L’agenzia delle entrate, si è tuttavia riservata di scrutinare tale derecognition sindacandone, se del caso, l’inerenza all’attività di impresa. Si legge infatti nella circolare che “Resta ferma, la possibilità per l’amministrazione finanziaria di sindacare la perdita su crediti di cui si tratta, ancorché sussistano (ndr. in modo automatico) gli elementi certi e precisi di cui all’articolo 101, comma 5, del TUIR, in relazione all’inerenza della stessa quale costo sostenuto dall’imprenditore nel compimento dell’attività di gestione dell’azienda”. Afferma, inoltre, l’Amministrazione finanziaria che la transazione per rientrare nel novero dell’art. 101, comma 5, deve derivare da difficoltà finanziarie (da provare) del debitore, in quanto laddove derivasse da una lite sulla fornitura essa genera una sopravvenienza passiva.

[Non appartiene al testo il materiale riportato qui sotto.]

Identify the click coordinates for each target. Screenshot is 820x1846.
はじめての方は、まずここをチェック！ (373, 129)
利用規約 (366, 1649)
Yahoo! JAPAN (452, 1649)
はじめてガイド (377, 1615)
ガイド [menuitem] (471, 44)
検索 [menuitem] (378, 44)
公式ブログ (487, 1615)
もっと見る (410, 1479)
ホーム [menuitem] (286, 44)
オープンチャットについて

Ciò premesso, è evidente come l’OIC 15 in modo generalizzato fa rientrare tra le perdite su crediti tutte le transazioni, mentre l’Agenzia delle entrate solo quelle derivanti da difficoltà finanziarie del debitore. Pertanto ai fini IRES le transazioni da liti sulle forniture non dovrebbero obbligare ad utilizzare prioritariamente il fondo svalutazione crediti già dedotto restando deducibili quali sopravvenienze passive ex art. 101, comma 4, TUIR per mancato conseguimento di ricavi di esercizi precedenti. Anche laddove si volesse applicare il successivo comma 5 dell’art. 101, ossia considerando che la transazione genera una perdita su crediti, tale perdita sarebbe comunque automaticamente deducibile per effetto della cancellazione del credito dal bilancio. E’ ad ogni modo auspicabile acquisire prove che possano provare il vero motivo della transazione e che portino a dimostrare che all’impoverimento del cedente (per effetto della cancellazione del credito) corrisponde un mancato arricchimento del cessionario.
Ai fini Irap, invece, si ritiene di poter dedurre il componente negativo nonostante sia iscritto in una voce (B14-perdite su crediti) non rilevante ai fini IRAP (si ricorda che la voce E20 del conto economico non esisterà più a partire dal 2016, pertanto il componente negativo non potrà che essere iscritto nella voce B14) soprattutto nell’ipotesi in cui si tratti di transazione non derivante da una difficoltà finanziaria, ciò in applicazione dell’art. 5, comma 4, del D.Lgs. n. 446/1997 correlandosi, infatti, il componente negativo a componenti positivi inclusi nella base imponibile IRAP di precedenti esercizi. E’ indubbio infatti che nei periodi di imposta precedenti il ricavo abbia concorso alla base imponibile IRAP. Quelle derivanti da difficoltà finanziarie dovrebbero restare indeducibili.
Da ultimo si ritiene che la transazione resta comunque deducibile nel senso sopra riportato qualora dovesse riguardare un cd. minicredito per il quale non si siano ancora verificate le condizioni automatiche (scaduti da oltre sei mesi e inferiori a 2.500/5.000 €) di cui all’ultima parte del comma 5 dell’art. 101 TUIR.